Отсюда скваттер поднялся наверх, убеждаясь, что подъем достаточно затруднен различными препятствиями, где природными, а где искусственными, пока не выбрался на нечто вроде террасы, или, точнее говоря, на каменную площадку, где он построил хижины, в которых разместилась семья. Это были, как уже упоминалось, того рода жилища, которые можно так часто увидеть в пограничной полосе: сооруженные кое-как из бревен, коры и шестов, они принадлежали к младенческой поре архитектуры. Площадка тянулась на несколько десятков футов, а высота расположения делала ее почти недосягаемой для индейских стрел. Здесь Ишмаэл мог, как полагал он, оставлять малышей в относительной безопасности под присмотром их отважной матери; и здесь он застал сейчас Эстер за ее обычными домашними делами в кругу дочерей, которых она поочередно отчитывала с важной строгостью, когда маленькие бездельницы навлекали на себя ее неудовольствие. Она так была захвачена вихрем собственного красноречия, что не слышала бурной сцены внизу.
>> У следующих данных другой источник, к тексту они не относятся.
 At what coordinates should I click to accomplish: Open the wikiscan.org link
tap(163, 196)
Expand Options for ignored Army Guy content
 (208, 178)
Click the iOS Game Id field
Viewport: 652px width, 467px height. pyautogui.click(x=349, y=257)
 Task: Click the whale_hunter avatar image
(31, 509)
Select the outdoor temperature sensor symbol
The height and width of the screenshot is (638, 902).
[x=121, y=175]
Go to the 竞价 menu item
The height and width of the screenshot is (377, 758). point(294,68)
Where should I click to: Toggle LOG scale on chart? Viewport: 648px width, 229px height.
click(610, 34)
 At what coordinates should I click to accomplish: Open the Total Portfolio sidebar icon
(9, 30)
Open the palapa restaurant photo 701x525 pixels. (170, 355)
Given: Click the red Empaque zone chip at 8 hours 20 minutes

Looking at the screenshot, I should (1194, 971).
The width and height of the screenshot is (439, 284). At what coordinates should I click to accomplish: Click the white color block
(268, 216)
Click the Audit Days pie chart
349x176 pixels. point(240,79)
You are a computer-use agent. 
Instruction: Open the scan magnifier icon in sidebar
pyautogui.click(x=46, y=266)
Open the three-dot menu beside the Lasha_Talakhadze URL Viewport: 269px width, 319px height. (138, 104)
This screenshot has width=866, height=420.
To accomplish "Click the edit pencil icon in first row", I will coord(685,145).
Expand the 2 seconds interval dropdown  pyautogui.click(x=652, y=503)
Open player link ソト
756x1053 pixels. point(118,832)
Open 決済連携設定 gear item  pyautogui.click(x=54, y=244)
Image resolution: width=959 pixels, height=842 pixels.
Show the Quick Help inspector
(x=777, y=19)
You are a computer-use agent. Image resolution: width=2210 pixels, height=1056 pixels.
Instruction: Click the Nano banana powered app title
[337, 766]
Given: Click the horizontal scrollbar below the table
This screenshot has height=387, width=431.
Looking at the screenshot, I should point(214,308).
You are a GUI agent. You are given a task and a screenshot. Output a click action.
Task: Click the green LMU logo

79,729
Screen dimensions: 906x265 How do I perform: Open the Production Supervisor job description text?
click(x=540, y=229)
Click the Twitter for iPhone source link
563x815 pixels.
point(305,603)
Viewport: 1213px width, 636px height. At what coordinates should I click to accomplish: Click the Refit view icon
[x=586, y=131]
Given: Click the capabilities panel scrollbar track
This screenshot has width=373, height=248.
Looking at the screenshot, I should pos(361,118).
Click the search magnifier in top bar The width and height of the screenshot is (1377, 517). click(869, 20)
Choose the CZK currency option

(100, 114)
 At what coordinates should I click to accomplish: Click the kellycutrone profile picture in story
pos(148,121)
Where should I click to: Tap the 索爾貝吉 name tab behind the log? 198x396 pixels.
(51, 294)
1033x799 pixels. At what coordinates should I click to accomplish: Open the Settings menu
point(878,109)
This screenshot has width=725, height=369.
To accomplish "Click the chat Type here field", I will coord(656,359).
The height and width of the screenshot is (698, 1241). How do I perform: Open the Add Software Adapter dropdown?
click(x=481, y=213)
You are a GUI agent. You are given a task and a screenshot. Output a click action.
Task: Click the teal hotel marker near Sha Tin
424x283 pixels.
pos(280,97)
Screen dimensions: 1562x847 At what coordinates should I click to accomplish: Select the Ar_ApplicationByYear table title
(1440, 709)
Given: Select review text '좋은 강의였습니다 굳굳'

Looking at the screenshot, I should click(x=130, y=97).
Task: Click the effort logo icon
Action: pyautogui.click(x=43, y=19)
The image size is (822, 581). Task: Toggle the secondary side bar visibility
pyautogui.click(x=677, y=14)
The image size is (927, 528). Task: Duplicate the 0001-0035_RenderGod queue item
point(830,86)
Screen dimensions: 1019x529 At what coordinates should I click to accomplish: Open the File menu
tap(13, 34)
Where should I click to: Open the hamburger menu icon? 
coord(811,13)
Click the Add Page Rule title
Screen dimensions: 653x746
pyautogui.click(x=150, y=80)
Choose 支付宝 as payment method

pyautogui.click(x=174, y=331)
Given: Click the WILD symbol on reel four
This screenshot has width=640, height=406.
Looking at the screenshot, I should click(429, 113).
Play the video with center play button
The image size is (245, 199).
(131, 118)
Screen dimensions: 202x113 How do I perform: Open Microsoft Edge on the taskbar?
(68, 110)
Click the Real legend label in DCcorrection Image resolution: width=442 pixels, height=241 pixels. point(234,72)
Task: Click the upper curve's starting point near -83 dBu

— Уж и выбрал ты место для стоянки, Ишмаэл, — прямо на юру! — начала она или, вернее, продолжала, оставив в покое разревевшуюся десятилетнюю девчурку и набрасываясь на мужа. — Честное слово, я тут должна каждую минуту пересчитывать малышей, чтобы знать, не крутит ли их ветром в поднебесье вместе с утками и сарычами. Ну, чего ты, муженек, жмешься к утесу, как ползучий гад по весне, когда небо так и кишит множеством птиц? Думаешь, сном да ленью можно накормить голодные рты?
— Ладно, Истер, поговорила, и хватит, — сказал супруг, произнося ее библейское имя на свой провинциальный лад и глядя на свою крикливую подругу не с нежностью, а скорее с привычной терпимостью. — Будет тебе дичь на обед, если ты не распугаешь всю птицу шумной бранью. Да, женщина, — продолжал он, стоя уже на том самом выступе, откуда недавно так грубо согнал Эллен, — и птица будет у тебя и буйволятина, если мой глаз верно распознал вон то животное за испанскую лигу отсюда.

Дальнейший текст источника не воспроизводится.